Dr. Epstein is the Chief Scientific Officer at Penn's Perelman School of Medicine. He has been leading this pivotal institution from his home in Wayne, PA since COVID-19 restrictions began back in the spring.
Dr. Epstein shared with us why he is so hopeful and encouraged by the tireless work being done in the medical community, but also why he is disappointed with how our country has handled our worst pandemic in 100 years.
Dr. Epstein also offers his prediction on when the pandemic will end and how we will even know it.

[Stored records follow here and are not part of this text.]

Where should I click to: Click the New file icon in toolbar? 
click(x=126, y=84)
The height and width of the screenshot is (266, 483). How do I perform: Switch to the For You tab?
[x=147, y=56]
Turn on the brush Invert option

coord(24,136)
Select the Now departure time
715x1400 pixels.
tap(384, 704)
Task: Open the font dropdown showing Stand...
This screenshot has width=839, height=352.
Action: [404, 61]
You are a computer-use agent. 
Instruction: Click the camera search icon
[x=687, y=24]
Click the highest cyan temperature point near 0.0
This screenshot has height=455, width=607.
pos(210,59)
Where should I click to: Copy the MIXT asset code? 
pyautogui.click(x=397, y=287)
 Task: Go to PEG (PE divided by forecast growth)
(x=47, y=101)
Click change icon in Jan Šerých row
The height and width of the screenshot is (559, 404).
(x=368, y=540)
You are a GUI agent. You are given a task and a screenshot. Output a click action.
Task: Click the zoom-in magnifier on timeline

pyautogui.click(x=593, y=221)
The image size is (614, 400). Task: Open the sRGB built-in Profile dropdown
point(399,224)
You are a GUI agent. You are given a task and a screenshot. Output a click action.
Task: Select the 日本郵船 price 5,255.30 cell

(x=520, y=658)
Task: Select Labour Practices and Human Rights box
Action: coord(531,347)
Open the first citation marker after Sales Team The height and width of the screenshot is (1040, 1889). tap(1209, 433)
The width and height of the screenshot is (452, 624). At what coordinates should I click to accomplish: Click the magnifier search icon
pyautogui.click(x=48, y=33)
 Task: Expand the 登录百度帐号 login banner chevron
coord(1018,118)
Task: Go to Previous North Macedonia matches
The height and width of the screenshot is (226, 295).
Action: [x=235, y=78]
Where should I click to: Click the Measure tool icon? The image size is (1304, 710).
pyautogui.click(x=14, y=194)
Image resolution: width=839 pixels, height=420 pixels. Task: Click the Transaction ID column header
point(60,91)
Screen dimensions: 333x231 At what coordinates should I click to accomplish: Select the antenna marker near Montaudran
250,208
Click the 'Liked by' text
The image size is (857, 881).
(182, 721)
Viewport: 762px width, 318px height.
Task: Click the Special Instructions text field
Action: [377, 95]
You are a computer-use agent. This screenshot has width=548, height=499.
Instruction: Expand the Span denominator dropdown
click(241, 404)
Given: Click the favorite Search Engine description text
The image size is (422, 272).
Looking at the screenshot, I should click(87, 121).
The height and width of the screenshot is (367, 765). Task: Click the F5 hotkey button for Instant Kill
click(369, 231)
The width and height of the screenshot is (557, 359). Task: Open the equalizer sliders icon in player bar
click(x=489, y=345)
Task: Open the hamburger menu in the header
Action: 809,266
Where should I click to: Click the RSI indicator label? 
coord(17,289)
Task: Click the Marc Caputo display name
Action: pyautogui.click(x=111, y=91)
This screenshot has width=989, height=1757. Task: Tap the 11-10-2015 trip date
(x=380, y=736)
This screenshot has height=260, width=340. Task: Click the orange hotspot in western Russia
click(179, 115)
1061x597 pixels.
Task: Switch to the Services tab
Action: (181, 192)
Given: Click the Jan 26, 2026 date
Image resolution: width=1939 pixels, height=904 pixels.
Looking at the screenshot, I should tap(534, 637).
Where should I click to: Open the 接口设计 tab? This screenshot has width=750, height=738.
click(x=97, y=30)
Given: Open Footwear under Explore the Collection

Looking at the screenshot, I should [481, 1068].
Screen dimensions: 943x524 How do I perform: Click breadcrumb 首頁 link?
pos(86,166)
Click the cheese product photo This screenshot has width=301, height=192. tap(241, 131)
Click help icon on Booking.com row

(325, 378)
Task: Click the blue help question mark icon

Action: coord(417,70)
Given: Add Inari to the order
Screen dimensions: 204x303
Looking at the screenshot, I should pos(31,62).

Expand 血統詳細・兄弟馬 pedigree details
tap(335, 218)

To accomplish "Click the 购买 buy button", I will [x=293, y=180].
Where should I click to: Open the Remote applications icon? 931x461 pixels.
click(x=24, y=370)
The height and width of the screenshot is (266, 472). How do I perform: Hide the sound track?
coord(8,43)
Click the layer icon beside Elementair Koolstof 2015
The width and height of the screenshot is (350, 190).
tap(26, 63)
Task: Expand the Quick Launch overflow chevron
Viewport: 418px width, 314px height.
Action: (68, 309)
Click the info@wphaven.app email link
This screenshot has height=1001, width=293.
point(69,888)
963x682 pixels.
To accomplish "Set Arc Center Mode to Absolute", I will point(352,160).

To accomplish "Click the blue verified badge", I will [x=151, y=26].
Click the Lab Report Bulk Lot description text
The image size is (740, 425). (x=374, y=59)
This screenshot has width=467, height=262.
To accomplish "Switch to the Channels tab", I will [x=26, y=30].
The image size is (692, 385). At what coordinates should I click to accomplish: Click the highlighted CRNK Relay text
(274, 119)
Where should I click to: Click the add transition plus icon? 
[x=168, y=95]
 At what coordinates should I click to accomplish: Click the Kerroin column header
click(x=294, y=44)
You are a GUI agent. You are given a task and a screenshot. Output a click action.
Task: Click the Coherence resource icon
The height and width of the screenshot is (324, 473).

Recorded via Zoom, October 26, 2020
In this podcast:
Dr. Epstein provides an overview on what his scientists at the Perelman School of Medicine are working on, coronavirus-related (1:50), what he believes is the biggest mystery of COVID-19 (3:40), what has been most surprising (and frustrating) about the pandemic (4:15), what it means to have pandemic fatigue not only in the general public but also for health care workers (4:50), what past pandemics tell us about what we should expect over the winter and next year (6:35), shutdowns, vaccines, herd immunity and our "toolbox" in reaching an end to the pandemic (8:30), Dr. Epstein's hopes on a vaccine(s) and treatments (11:30), what we know about the rarity of getting reinfected by COVID-19 and how treatments could play a role (13:15), if this coronavirus is mutating (14:40), the "long-termers" of COVID-19 and how worrying it is that even asymptomatic people have shown organ damage (16:20), how the medical community pivoted so quickly to fill the void of getting a handle on the pandemic early on (18:55), where the virus came from (20:10), how he personally gets through the darkest moments of this year (21:50), how we need to address potential competition between nations when it comes to vaccine development and distribution (23:20), how we will know we have reached the finish line of the pandemic and when that might be (25:30), an assessment of how this country handled the pandemic and how we might handle the next one (26:40), some of the silver linings of the pandemic, including increased connectivity in business and relationships and the better collaboration in medicine (28:25), how historians might look back at the year of 2020 and what the chapter would be called.